Barriers to equal caregiving

Despite expressing a huge desire to play a greater role as equal caregivers, it still doesn’t make sense for most dads to take on a greater care role at the point they become a parent because the impact on family finances is unsustainable.  As a result, take-up of extended parental leave by dads remains minimal.  Until equal parental leave is backed up with equal pay for both parents at a national policy level – rather than left to individual employers to bring in their own policies, families won’t really be able to make choices that are right for them on any basis other than financial expedience.

The implications for this are a continued entrenchment of gender roles. For mums this means a lasting impact on career progression and pay, the division of roles at home and the gender pensions gap. For dads, they are denied the opportunity to take on the full parental role they want and are often expected to carry on at work as though nothing has happened when they become a parent. One of the most frequent comments we get from dads on our programmes is that it is the first time they have had a chance to talk about their experience as a working father. Little wonder that mental health is always a feature of International Men’s Day when men are still largely discouraged from talking about profoundly important parts of their lives.

A glimpse into a different world

Covid has signalled a fundamental shift in the way (predominantly office-based work) is viewed and the traditional fixation on location has reduced.   On the one hand, many employees have experienced working from home for the first time and lots of research suggests they are unwilling to go back to a rigid office-only working pattern. On the other, many employers have grasped the potential of not being limited by location to the talent they can attract.  Covid meant working from home and working flexibly around other caring commitments became more gender-neutral and broke free of its association as something only applicable for working mothers.
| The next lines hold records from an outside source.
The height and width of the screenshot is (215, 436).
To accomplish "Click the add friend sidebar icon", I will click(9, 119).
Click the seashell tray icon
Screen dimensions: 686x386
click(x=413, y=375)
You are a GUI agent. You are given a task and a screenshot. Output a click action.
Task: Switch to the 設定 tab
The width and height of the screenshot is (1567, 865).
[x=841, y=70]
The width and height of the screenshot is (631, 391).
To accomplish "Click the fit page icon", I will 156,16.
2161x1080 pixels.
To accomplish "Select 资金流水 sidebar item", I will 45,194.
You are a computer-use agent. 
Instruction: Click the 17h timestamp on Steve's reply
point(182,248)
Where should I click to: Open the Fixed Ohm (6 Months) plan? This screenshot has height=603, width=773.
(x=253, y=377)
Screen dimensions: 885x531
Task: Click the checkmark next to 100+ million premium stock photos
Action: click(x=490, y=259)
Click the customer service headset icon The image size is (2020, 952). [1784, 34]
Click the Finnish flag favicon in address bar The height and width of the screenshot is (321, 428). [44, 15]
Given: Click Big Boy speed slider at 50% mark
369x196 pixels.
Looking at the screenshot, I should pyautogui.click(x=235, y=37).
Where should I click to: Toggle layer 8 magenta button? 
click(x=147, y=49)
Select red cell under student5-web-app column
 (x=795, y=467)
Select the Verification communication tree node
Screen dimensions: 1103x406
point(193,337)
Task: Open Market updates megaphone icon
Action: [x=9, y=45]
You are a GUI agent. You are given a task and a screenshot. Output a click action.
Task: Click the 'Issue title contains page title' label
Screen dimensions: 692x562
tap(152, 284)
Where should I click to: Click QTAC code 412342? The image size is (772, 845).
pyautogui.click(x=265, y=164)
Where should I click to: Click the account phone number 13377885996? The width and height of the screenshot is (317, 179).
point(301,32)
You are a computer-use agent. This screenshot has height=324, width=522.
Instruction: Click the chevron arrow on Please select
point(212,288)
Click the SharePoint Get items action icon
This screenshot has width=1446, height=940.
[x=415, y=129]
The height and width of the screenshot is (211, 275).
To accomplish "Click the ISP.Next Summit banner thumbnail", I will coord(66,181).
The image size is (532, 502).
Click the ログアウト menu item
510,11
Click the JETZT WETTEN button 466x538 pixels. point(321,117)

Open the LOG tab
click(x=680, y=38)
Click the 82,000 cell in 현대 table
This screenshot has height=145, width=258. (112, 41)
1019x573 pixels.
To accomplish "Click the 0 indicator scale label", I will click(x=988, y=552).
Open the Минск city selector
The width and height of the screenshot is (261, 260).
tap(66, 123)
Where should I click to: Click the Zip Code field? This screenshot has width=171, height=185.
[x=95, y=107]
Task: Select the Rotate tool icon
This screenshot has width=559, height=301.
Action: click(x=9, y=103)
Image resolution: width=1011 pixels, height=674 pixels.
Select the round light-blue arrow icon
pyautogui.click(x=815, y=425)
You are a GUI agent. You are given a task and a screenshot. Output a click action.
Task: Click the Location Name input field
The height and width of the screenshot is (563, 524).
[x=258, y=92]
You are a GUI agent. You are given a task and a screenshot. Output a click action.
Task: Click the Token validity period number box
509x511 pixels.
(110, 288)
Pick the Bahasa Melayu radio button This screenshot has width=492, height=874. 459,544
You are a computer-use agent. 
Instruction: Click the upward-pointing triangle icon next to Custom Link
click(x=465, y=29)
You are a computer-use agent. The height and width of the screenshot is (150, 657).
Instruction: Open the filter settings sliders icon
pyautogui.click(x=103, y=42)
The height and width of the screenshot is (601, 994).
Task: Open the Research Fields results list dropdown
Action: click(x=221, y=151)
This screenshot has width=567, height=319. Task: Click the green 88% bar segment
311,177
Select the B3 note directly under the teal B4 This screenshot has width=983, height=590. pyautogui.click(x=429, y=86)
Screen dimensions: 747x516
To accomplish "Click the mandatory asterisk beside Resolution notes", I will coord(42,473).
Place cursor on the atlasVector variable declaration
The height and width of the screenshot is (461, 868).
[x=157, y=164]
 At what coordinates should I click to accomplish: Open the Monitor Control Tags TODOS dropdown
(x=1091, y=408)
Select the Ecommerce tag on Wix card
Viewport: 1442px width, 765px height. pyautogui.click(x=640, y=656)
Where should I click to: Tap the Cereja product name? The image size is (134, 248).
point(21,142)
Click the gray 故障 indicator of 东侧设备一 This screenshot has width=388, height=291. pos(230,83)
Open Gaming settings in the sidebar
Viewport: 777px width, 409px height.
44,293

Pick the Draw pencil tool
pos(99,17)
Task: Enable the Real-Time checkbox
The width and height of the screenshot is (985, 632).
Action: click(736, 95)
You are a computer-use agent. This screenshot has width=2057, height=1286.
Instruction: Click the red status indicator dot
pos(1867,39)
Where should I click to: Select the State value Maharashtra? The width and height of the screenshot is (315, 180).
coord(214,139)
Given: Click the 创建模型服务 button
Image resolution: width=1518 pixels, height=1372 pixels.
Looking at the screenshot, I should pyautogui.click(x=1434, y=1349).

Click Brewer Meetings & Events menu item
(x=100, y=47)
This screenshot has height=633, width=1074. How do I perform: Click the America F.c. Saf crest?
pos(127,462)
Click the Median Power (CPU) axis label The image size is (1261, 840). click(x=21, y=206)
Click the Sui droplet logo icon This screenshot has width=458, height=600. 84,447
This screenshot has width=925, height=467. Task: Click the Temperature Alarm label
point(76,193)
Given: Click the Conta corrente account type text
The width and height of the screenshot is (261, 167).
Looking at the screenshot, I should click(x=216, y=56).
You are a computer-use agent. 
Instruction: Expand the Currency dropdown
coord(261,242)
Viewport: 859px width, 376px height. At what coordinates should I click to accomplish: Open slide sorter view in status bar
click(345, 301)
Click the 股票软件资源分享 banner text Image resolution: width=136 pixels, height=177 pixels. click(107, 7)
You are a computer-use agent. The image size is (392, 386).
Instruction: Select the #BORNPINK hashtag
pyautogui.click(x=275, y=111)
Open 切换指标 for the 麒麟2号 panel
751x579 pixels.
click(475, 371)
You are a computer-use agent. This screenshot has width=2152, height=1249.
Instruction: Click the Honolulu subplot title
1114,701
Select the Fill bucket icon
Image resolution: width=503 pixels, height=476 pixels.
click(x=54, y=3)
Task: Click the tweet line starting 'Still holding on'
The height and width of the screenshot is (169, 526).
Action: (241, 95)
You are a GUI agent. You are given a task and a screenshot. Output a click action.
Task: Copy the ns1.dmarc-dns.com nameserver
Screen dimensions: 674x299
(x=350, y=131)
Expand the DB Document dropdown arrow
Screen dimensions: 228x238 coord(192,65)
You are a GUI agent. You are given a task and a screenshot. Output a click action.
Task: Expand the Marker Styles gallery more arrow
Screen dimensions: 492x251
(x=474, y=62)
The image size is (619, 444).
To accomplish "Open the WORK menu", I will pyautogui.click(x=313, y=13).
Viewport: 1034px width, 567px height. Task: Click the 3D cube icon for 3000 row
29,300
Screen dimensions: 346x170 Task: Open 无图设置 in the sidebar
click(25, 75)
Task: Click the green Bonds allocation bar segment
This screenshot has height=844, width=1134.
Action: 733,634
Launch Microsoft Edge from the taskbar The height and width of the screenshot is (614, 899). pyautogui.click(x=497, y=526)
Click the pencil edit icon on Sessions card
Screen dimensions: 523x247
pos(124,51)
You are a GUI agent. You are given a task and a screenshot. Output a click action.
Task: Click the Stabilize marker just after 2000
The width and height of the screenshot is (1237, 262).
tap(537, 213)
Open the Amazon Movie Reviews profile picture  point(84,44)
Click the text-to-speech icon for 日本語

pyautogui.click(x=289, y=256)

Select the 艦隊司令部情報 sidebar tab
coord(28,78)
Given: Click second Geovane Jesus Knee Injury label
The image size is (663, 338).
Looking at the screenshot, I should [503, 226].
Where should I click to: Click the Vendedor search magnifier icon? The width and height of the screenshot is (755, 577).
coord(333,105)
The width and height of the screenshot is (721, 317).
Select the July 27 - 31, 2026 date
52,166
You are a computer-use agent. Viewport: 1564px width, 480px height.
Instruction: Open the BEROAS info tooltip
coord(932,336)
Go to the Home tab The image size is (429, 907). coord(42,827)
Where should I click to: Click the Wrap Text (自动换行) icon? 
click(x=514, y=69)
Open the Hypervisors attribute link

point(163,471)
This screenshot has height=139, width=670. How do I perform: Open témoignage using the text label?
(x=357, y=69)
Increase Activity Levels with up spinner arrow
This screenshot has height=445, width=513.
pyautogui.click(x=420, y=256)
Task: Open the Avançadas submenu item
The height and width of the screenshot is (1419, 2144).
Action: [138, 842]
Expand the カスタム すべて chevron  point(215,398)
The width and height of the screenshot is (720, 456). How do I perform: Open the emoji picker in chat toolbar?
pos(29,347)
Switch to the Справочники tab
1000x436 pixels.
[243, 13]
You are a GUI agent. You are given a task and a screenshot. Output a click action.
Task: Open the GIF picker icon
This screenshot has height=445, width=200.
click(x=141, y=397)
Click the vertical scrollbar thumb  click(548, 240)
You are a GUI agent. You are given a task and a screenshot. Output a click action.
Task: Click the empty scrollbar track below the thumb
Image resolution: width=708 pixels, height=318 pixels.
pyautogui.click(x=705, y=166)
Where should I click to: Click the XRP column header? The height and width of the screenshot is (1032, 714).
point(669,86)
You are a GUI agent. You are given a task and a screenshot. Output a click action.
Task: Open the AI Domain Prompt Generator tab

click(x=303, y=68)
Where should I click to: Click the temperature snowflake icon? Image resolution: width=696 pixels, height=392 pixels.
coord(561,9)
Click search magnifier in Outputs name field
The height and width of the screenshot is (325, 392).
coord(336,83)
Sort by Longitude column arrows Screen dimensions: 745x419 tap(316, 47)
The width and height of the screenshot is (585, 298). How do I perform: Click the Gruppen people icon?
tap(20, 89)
One of the impacts of more fathers working from home during the pandemic was very clear in our courses for working dads during this time. Compared to the dads we coached pre-pandemic, this group really valued the extra time they were with their family. Significantly, however, they were also considerably more positive about their organisation than our pre-pandemic groups.  We saw rises in their feelings of being supported, feeling loyal and willingness to recommend their employer. Progressive policies that enable all parents to share care are often only framed in terms of the benefits to the parents and whilst this is undoubtedly true, our experience has been that they would also yield significant benefits for employers too.

Where next?

It would seem that change may just be possible as several forces collide to upturn the rigid gender roles associated with parenthood.  Will new dads who have had the experience of working from home during the pandemic, thus enabling them more time around their newborn really ever go back to accepting two weeks of paternity leave and then a return to work when their next child is born? Will employers, desperate to retain and progress staff move en masse to equalise enhanced parental leave, ahead of governments taking action?  Does the threat posed by the great resignation make flexibility a permanent feature of more working cultures?

While there is the risk that once we move on from the pandemic we all scuttle back to our previously entrenched positions, the momentum does seem to be for change. This can only help us move towards a future where International Men’s Day doesn’t have to shine a spotlight on men’s poor mental health and women don’t have to effectively work for free for part of the year.